Auf der Sternwarte in Flagstaff in Arizona. –

»Hier ist eine unserer gestrigen Marsphotographieen,« sagte Mr. Lampland, einer der Assistenten, trat aus der Dunkelkammer hervor und zeigte Mr. Lowell, dem Leiter der Sternwarte, eine eben entwickelte Platte.

»Die erste oder die zweite?« fragte Mr. Lowell, die noch nasse Glasplatte vorsichtig an den Rändern fassend und gegen das Licht haltend.

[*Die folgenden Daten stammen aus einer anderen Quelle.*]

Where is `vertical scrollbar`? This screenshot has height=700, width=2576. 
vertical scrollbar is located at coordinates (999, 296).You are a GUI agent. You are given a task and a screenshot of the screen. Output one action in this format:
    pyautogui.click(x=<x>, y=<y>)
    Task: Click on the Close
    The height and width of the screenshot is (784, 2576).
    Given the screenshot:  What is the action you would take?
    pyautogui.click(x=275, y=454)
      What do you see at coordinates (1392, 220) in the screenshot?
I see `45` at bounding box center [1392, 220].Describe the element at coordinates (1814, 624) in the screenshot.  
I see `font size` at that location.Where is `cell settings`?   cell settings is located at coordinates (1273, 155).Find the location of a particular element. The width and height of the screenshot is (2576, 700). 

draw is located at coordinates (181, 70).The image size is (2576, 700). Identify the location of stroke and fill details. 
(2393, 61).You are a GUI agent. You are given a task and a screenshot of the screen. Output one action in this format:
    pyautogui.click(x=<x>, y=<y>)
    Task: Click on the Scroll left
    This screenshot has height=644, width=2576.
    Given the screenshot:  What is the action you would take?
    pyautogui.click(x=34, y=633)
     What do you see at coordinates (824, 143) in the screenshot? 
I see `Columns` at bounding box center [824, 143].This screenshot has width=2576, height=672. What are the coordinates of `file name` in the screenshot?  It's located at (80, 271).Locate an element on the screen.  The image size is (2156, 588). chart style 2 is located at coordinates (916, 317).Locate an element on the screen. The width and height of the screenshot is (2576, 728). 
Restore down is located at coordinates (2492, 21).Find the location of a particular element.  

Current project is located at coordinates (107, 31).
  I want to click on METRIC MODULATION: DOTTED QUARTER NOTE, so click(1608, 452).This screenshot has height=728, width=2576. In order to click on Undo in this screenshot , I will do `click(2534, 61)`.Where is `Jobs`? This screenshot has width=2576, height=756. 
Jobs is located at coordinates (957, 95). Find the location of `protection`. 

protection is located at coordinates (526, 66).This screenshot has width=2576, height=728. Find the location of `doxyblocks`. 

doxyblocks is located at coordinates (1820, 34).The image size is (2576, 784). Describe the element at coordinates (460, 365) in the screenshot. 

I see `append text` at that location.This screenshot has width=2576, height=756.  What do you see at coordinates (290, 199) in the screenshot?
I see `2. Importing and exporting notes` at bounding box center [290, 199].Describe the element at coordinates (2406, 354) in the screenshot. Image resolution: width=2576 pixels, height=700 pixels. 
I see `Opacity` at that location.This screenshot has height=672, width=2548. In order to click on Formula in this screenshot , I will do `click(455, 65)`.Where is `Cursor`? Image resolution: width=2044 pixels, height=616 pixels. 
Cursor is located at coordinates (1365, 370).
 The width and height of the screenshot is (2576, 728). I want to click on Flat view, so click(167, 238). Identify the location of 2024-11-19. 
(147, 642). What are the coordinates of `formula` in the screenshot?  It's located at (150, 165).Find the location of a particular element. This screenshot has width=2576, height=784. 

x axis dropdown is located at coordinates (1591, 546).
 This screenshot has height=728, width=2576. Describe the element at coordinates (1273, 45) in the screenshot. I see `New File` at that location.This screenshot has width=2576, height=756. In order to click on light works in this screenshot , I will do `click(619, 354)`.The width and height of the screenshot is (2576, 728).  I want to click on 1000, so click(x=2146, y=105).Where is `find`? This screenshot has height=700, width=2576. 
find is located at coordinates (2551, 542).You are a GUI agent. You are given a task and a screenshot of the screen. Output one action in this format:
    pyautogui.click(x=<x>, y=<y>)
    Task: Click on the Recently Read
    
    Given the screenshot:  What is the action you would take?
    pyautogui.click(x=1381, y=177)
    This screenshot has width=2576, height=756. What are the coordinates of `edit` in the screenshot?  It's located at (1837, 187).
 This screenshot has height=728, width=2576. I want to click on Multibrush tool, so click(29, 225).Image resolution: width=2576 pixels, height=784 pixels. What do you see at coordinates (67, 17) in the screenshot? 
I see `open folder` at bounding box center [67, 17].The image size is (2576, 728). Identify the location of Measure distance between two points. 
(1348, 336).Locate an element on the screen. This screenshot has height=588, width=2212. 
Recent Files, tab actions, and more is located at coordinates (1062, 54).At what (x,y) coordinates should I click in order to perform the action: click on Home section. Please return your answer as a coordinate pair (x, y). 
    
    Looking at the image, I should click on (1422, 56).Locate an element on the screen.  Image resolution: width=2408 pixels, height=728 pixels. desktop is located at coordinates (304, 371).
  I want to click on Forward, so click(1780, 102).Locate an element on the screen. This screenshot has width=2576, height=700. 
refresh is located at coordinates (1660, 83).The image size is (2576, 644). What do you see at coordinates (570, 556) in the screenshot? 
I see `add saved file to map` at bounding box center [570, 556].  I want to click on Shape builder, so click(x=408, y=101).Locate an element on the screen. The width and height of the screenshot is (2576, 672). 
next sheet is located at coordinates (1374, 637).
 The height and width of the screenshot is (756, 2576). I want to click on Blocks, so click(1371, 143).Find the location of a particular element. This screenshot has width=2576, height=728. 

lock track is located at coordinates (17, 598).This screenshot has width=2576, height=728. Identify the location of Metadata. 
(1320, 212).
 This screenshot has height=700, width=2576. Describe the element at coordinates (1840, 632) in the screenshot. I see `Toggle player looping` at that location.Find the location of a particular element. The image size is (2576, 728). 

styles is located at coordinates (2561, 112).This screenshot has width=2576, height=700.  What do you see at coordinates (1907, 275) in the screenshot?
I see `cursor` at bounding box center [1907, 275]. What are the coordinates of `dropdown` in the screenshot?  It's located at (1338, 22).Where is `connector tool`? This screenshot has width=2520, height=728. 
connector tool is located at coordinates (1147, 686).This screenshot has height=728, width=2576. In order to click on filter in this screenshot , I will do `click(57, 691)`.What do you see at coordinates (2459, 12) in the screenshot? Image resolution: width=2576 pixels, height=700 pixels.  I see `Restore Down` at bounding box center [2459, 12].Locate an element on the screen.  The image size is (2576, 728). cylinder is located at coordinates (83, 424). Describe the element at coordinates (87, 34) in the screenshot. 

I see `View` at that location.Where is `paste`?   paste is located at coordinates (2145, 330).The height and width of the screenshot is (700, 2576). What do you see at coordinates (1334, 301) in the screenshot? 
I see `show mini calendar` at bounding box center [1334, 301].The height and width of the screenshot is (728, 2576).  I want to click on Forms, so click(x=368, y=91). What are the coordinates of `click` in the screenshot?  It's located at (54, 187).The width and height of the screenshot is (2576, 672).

»Die erste. – Mit der zweiten wird unser neuer Photograph aber auch bald fertig sein; sie liegt schon im Fixierbad –«

»Er scheint seine Kunst zu verstehen, meinen Sie nicht auch, Mr. Lampland?«

»Ich denke doch. An sein seltsames Wesen wird man sich gewöhnen, um so schneller, je besser seine Leistungen sind –«

»Ich finde die Einzelheiten, namentlich die Feinheiten in den Lichtunterschieden, auf dieser Platte ganz vorzüglich herausgearbeitet – und da ist er ja auch wieder und schärfer und klarer, dächt' ich, als auf unsern früheren Platten –«

»Sie meinen den wandernden Fleck, Mr. Lowell?« fragte der Assistent, der nun auch näher herantrat und die Marsaufnahme betrachtete.

»Ja, Mr. Lampland – der rätselhafte wandernde Fleck auf der Marsoberfläche, der seine Lage zum Südpol fortwährend zu ändern scheint; denn jede unserer bisherigen Aufnahmen zeigt ihn an einer andern Stelle –«

»Ich hoffe, unsere nächsten Aufnahmen sollen uns in den Stand setzen, dies wandernde Rätsel zu lösen, das mir vorläufig noch verschleierter erscheint, als die Frage der vielumstrittenen Kanäle –«, entgegnete Lampland.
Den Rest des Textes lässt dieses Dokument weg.